Barnes began his art collection in 1912 with the help of William Glackens, a high school friend and American artist.  After a buying trip to Paris on behalf of Barnes, Glackens returned with 33 works of art, including Van Gogh’s “Postman” and Picasso’s “Young Woman Holding a Cigarette.”  With these acquisitions the seed had been laid for what was to become one of the world’s great post-impressionist and early modern art private collections.

One of the first things you see upon entering the Foundation is this beautiful work by Matisse, “Le Rifain Assis” (Seated Riffian).  I copied this scene from the brochure distributed to visitors to the Foundation.

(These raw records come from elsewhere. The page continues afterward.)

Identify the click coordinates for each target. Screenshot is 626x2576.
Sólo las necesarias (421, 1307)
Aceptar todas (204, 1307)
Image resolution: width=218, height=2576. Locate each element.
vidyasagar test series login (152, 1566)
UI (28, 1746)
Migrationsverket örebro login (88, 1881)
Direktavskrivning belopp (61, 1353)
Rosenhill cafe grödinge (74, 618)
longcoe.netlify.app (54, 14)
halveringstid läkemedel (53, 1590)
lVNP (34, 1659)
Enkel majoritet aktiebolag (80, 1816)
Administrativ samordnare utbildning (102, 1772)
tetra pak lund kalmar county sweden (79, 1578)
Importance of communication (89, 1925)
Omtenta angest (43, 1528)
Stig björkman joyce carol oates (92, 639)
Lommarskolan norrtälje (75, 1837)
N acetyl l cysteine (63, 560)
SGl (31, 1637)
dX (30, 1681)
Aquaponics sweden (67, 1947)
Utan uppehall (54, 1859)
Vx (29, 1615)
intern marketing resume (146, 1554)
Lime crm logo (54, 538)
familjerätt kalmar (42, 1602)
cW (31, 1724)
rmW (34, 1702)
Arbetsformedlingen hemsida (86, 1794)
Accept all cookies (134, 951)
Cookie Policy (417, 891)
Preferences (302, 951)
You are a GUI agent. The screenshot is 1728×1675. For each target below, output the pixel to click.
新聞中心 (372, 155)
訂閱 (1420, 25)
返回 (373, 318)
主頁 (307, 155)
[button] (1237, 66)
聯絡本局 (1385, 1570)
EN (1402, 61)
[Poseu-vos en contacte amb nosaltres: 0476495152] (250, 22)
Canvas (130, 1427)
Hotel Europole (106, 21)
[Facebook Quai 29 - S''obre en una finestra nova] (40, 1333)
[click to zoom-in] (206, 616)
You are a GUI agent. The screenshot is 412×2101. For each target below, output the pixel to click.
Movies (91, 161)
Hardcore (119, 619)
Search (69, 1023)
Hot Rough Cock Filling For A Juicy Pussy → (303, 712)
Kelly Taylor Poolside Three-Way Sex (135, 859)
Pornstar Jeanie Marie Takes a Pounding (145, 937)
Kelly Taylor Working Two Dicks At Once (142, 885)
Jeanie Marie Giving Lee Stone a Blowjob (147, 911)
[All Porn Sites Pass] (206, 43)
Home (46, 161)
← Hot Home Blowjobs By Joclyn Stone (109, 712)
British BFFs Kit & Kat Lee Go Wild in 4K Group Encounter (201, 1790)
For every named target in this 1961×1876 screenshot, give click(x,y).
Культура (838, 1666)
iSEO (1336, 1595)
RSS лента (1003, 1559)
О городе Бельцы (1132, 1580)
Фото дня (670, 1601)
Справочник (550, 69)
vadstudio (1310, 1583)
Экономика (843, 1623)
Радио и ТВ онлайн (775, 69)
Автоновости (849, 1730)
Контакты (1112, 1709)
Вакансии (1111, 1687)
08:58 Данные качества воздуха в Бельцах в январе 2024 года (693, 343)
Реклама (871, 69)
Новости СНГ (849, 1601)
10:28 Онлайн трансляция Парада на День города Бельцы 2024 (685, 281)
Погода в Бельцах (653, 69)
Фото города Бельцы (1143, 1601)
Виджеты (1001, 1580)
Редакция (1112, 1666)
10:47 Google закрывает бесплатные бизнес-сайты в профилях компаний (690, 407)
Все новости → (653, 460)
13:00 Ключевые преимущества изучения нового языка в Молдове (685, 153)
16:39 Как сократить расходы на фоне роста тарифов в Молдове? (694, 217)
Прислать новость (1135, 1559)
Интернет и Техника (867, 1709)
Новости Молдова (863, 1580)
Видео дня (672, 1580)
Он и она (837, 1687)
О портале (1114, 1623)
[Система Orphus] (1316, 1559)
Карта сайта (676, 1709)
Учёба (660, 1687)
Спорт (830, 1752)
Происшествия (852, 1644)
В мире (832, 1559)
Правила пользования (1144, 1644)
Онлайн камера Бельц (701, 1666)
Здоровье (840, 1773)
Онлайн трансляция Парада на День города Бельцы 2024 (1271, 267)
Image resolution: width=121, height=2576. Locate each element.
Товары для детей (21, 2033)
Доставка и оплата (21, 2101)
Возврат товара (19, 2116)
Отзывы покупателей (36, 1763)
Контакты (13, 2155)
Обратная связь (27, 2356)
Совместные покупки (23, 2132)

The more than 4,000 works of art are displayed in what is referred to as “ensembles.”  Ensembles are intended to demonstrate the universality of artistic tradition and creative expression by mixing art and crafts in the exhibition.  Barnes experimented by rearranging works according to light, line, color and space, which he regarded as the universal elements of art.  The installation one sees today is the one that was in place on the day Barnes died in an automobile accident in 1951.

Unfortunately, photography is prohibited in the collection.  Copies of the artwork are available, however, in the form of postcards and reproductions in the gift shop.  The collection, which includes work by Cezanne (69 pieces), Renoir (181 pieces), Picasso, Matisse, Van Gogh and many others, is amazing.

I also copied two other pieces from the brochure.  One is a Modigliani


and the other, a painting in three parts, entitled “The Dance” by Henri Matisse, was commissioned by Barnes to be installed above a window in the original Foundation building in Merion, Pennsylvania.  It has since been installed above a window in the current building.


Currently on exhibit is a show by Mohamed Bourouissa entitled “Urban Riders.”  It is an interesting study of Philadelphia cowboys and, guess what, photos are permitted.  The exhibit is a combination of stills and a motion picture.  I did my best with the moving picture.  What follows is a collection of the stills and motion picture of a day in the life of an urban cowboy.

Another part of the exhibit was an installation outside of the theater.

And, the day ended with the sun shining in the reflection pool outside the Foundation.